When silicone baking mats made their way into the market over a decade ago, I was a bit skeptical to say the least. Would it really revolutionize my baking experience? It took me a few years, but I finally gave in and bought one. The first time I used it, I made chocolate chip cookies. Was the experience life changing? Hardly. Certainly it lived up to its ability to be non-stick, but that’s hardly a problem when making chocolate chip cookies. In addition to the fact that the silpat cannot be washed in the dishwasher, it made my cookies spread. So far two counts against it in my view.

Some time later, I decided to give it another chance. I paid good money for it after all, and I really did want to like it or find some useful purpose for it. This time I made different types of cookies including tuiles. I baked half of each batch of cookies on parchment and half on the silpat. For the drop cookies, parchment ruled. The slick surface of the silpat seemed to encourage spread. The rolled and shaped cookies came out equally well on both mediums.
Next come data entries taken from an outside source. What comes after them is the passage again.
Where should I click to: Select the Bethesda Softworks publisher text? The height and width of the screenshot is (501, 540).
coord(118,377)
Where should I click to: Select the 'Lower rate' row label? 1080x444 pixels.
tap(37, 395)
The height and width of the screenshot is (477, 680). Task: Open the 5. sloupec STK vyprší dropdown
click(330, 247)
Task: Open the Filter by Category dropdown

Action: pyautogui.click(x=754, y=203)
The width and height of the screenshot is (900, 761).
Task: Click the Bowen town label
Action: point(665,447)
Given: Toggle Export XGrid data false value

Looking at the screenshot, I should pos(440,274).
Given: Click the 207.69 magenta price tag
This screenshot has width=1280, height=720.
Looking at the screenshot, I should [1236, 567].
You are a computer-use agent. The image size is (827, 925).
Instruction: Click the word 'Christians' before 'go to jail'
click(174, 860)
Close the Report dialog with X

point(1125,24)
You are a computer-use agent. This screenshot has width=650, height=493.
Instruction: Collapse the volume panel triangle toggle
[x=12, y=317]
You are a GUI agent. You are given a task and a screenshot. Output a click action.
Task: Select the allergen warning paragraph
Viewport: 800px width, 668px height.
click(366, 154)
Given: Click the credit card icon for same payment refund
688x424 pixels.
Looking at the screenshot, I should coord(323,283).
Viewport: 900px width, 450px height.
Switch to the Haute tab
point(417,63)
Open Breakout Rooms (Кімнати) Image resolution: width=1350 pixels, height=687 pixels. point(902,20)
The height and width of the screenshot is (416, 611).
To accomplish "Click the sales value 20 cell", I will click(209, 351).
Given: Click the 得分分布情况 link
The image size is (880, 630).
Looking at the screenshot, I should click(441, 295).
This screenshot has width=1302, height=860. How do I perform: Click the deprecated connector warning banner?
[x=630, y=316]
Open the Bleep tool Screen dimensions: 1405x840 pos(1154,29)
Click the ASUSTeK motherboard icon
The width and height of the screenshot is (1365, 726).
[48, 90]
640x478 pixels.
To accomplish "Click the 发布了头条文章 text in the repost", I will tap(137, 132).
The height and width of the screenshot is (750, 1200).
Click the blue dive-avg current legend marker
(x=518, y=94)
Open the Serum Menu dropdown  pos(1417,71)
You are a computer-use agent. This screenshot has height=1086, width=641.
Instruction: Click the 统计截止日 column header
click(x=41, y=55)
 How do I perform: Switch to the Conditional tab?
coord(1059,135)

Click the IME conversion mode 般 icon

In the tuile cagetory, the silpat’s superiority finally came to light and it was then I realized I could not live without this amazing invention!

The end result is that I don’t use my silpat for making drop cookies, but in order to cut down on the wastefulness (and expense) of using disposable parchment sheets, I opt for the silpat for all other cookies and it is an absolute must when making tuiles.

Silpats run in the neighborhood of $20.00 for one that fits the size of an average cookie sheet, but over time the cost savings is quickly realized if you’re a regular user of parchment.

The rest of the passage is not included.